Click-target data:
○ ○ ○ ○ ○

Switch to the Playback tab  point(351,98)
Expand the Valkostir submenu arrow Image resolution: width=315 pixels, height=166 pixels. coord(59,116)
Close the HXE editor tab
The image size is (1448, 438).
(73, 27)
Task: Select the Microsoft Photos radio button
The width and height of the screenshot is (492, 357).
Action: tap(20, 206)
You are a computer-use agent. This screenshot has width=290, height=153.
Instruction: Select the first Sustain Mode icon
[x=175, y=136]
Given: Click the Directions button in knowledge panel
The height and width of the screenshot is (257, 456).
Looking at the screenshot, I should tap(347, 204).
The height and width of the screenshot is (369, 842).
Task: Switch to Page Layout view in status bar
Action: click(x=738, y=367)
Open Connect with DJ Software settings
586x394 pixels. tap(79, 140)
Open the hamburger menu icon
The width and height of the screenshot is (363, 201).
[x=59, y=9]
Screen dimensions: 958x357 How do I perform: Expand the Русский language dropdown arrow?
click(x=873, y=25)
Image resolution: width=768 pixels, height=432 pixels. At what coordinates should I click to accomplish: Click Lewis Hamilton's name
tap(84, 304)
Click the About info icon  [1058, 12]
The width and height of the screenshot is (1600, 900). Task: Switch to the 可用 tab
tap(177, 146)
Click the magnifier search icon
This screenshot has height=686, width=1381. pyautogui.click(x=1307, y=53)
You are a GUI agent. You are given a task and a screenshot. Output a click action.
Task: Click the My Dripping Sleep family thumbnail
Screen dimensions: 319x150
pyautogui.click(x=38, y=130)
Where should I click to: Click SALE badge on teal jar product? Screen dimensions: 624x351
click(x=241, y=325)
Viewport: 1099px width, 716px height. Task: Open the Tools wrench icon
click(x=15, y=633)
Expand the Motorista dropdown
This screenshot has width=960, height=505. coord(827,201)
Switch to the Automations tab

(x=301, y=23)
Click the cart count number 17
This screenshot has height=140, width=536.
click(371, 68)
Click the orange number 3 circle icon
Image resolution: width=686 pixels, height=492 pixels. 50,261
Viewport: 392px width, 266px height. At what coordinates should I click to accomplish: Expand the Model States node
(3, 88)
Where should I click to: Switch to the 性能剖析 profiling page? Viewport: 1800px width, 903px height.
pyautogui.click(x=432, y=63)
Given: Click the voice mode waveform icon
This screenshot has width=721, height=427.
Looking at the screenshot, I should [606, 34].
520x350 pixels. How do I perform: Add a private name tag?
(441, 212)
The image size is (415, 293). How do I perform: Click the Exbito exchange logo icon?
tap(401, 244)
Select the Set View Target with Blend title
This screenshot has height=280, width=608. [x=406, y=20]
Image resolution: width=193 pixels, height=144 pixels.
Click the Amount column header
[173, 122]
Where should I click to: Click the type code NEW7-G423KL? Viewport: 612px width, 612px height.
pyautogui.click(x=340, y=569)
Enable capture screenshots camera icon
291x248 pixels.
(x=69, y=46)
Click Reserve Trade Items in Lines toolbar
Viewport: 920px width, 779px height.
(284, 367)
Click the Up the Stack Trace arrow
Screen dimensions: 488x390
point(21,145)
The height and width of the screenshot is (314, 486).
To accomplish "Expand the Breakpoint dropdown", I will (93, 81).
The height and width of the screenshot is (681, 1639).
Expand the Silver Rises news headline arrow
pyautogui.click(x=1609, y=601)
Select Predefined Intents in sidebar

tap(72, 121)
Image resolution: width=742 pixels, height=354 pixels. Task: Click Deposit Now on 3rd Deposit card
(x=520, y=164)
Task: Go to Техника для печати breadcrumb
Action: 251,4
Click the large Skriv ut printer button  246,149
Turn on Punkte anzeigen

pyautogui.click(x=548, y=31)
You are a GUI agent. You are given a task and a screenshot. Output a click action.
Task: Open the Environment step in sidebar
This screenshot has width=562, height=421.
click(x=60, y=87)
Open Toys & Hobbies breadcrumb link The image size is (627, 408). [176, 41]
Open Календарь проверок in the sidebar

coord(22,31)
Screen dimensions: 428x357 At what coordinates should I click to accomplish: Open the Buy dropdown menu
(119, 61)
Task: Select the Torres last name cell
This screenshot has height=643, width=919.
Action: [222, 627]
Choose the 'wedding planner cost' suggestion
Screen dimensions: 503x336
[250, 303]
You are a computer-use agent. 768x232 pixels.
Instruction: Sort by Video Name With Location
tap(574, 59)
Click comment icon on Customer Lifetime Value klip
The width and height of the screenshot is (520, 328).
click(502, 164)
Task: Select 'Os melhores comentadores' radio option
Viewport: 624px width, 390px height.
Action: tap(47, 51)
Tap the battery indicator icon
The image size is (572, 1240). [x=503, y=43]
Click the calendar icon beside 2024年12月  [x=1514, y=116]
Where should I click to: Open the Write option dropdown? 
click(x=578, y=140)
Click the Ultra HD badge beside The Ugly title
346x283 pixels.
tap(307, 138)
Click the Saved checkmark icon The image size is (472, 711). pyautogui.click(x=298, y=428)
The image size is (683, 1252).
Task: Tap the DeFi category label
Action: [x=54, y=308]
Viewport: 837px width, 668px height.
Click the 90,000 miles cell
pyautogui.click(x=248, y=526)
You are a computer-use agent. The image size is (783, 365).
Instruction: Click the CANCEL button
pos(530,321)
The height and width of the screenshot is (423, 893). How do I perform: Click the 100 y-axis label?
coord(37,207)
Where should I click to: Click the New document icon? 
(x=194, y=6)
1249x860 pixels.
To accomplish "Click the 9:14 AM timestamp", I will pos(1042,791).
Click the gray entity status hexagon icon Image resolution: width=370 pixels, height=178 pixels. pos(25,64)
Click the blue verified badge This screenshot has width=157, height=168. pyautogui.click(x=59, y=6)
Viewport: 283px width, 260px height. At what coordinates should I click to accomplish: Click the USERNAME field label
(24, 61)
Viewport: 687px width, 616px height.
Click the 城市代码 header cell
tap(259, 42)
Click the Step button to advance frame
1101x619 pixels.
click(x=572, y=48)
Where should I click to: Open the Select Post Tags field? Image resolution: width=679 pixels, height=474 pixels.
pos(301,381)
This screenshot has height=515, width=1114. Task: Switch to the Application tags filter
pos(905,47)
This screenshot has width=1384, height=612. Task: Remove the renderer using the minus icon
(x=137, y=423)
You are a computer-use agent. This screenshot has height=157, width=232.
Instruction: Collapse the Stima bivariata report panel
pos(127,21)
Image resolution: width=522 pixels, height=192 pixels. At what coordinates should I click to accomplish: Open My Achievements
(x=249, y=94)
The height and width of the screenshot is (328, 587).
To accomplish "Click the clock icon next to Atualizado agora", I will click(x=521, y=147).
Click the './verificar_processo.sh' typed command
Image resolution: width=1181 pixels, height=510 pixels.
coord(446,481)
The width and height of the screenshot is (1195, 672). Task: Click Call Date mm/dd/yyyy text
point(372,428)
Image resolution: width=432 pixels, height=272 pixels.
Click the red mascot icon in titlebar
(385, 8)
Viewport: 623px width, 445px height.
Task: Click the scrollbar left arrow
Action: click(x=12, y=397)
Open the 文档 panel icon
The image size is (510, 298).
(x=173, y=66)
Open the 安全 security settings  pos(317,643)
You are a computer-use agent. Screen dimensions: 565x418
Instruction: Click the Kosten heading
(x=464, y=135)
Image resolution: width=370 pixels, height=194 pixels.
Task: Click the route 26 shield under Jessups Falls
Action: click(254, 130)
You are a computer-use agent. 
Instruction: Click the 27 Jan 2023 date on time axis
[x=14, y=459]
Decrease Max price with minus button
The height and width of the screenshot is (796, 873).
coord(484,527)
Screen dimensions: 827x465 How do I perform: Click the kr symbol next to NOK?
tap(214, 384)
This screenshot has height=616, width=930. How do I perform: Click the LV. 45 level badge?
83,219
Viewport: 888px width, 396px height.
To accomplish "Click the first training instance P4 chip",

○ ○ ○ ○ ○

▶ **Exercise task**:
Copy out the lines above verbatim, starting with the line containing "Click the blue" and ending with the line containing "point(372,428)", both included.

▶ **Full output**:
Click the blue verified badge This screenshot has width=157, height=168. pyautogui.click(x=59, y=6)
Viewport: 283px width, 260px height. At what coordinates should I click to accomplish: Click the USERNAME field label
(24, 61)
Viewport: 687px width, 616px height.
Click the 城市代码 header cell
tap(259, 42)
Click the Step button to advance frame
1101x619 pixels.
click(x=572, y=48)
Where should I click to: Open the Select Post Tags field? Image resolution: width=679 pixels, height=474 pixels.
pos(301,381)
This screenshot has height=515, width=1114. Task: Switch to the Application tags filter
pos(905,47)
This screenshot has width=1384, height=612. Task: Remove the renderer using the minus icon
(x=137, y=423)
You are a computer-use agent. This screenshot has height=157, width=232.
Instruction: Collapse the Stima bivariata report panel
pos(127,21)
Image resolution: width=522 pixels, height=192 pixels. At what coordinates should I click to accomplish: Open My Achievements
(x=249, y=94)
The height and width of the screenshot is (328, 587).
To accomplish "Click the clock icon next to Atualizado agora", I will click(x=521, y=147).
Click the './verificar_processo.sh' typed command
Image resolution: width=1181 pixels, height=510 pixels.
coord(446,481)
The width and height of the screenshot is (1195, 672). Task: Click Call Date mm/dd/yyyy text
point(372,428)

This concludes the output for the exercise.